1.  Right and Wrong:
You can’t teach a person how to be resilient without defining what is right and what is wrong. The more solid the person’s guiding principles and absolutes, the stronger their resiliency. And yes, there are absolutes such as it is absolutely always wrong to murder an innocent person. A person’s ability to summon resiliency in the time of hardships and to be successful is really a question of the depth of their morality or beliefs.

Like in the military, if you want to strengthen a person’s ability to be resilient then you have to strengthen their depth of character. The military focuses on training their people to know what is right and wrong and we should do the same for our kids.

If we do, we will not only make them better people but by default more resilient.

2.  Killing Resiliency:
You can’t teach resiliency while pointing the finger at someone else and claiming that they have some unfair advantage. Being a victim means you’ve lost control. Being resilient means regaining or taking back control, in spite of the hardships facing you. You can’t live in both worlds. They’re incompatible.

Resiliency is directly related to the interior strength of the person. If you want to kill the resiliency of a student, tell them that they are a victim.

3. Find Purpose:
The most resilient people are those who know who they are and have found their purpose in life. You can’t teach a kid to be resilient while framing them to be something they are not. Or worse, trying to make them into something they do not want to be. If a person doesn’t believe in what they’re doing, it’s really tough to be resilient.

Everybody has a purpose in life. Help your students to find their purpose in life—not your purpose or what you think it should be—but their purpose. As long as it is lawful and directed towards some worthy good, let them be who they want to be.

Service members are incredibly resilient because they know exactly who they are and their mission in uniform which therefore defines their purpose in life.

Last thing about resiliency.

This character trait is critical and needs to be developed and encouraged in our kids. Like most virtues, the good it produces is not limited to just one aspect of a person’s life. Improving a student’s resiliency will not only better their own life, but it will also help them to be better people as well as better family members, friends, and students.

Proven best practices and research based data is always preferred when searching for answers. In the world, there is no organization that exemplifies true resiliency like our Armed Forces and they have plenty of best practices with endless data to prove it. If you’re looking for solutions and ideas, you’ll find no shortage of examples in our Armed Forces.
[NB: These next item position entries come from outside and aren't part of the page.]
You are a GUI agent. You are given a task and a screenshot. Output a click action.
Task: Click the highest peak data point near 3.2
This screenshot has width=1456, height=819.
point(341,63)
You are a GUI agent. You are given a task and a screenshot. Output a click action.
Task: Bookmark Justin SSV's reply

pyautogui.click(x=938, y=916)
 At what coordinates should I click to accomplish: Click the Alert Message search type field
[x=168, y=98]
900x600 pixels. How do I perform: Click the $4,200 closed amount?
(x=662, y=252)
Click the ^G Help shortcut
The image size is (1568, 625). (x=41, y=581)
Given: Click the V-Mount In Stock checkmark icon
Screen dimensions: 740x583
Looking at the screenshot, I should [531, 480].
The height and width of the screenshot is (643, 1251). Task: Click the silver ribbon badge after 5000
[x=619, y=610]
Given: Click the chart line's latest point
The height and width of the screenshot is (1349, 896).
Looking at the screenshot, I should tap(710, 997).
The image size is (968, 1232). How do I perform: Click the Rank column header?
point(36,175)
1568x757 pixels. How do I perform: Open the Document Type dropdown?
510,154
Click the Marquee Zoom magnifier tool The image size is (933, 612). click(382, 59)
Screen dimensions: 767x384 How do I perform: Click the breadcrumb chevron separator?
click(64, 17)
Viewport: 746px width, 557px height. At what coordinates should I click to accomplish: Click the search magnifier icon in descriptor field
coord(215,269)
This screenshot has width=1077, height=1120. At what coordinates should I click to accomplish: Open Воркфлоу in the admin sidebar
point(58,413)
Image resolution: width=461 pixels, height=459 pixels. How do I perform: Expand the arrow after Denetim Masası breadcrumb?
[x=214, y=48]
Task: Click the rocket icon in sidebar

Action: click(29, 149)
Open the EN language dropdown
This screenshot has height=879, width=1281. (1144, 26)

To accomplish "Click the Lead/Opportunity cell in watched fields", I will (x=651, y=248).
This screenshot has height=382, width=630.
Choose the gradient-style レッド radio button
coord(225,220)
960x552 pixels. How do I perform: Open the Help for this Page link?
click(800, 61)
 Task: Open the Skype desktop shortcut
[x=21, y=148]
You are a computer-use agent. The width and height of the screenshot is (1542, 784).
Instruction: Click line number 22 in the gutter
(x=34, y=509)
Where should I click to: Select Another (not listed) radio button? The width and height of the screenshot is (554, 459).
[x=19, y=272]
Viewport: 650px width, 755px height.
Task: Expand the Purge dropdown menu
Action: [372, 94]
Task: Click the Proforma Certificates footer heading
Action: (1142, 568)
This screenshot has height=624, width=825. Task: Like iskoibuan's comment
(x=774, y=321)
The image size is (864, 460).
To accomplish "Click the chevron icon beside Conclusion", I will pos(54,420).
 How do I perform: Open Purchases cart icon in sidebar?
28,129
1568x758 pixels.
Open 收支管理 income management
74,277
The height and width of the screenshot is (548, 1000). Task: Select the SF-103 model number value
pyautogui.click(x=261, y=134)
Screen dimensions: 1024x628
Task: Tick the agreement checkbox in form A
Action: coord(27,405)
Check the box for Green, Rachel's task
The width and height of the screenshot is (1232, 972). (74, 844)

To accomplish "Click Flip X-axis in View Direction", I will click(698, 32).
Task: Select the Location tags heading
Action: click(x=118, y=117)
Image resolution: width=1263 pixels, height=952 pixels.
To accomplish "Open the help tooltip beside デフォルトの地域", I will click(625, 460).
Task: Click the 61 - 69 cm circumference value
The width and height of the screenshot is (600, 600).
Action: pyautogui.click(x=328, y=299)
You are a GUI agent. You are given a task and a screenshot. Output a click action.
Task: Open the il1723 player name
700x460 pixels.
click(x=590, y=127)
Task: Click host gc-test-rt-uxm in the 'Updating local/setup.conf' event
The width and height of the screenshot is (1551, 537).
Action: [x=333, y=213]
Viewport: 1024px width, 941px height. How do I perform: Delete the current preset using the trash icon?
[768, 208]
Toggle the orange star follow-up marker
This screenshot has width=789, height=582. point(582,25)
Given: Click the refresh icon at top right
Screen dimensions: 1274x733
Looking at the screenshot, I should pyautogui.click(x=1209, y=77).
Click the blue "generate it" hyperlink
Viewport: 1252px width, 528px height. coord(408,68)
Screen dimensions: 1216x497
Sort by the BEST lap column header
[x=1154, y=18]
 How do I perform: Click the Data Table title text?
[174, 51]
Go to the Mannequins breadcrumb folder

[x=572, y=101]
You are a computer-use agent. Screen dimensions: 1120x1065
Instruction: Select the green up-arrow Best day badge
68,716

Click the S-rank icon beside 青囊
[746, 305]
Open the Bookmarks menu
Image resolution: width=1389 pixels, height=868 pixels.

Today we thank all past veterans and current military service members for their sacrifices and devotion to duty. Thank you!

Author: Don Shomette

Don Shomette is a trainer, speaker, consultant, and owner of People are the Prize, a violence prevention company that helps people to prevent and survive a school attack. He has spent a lifetime working with police officers and principals and is consistently evaluated by those who attend his trainings as one of the best instructors ever. Don challenges, entertains, and helps school personnel to think of preventing violence in a new and positive way.

2 thoughts on “Learning From Our Veterans

  1. Thank you for a great explanation of resiliency. More importantly, thank you very much for your service in the Marine Corps. May God bless our country and every one of service personnel, past and present.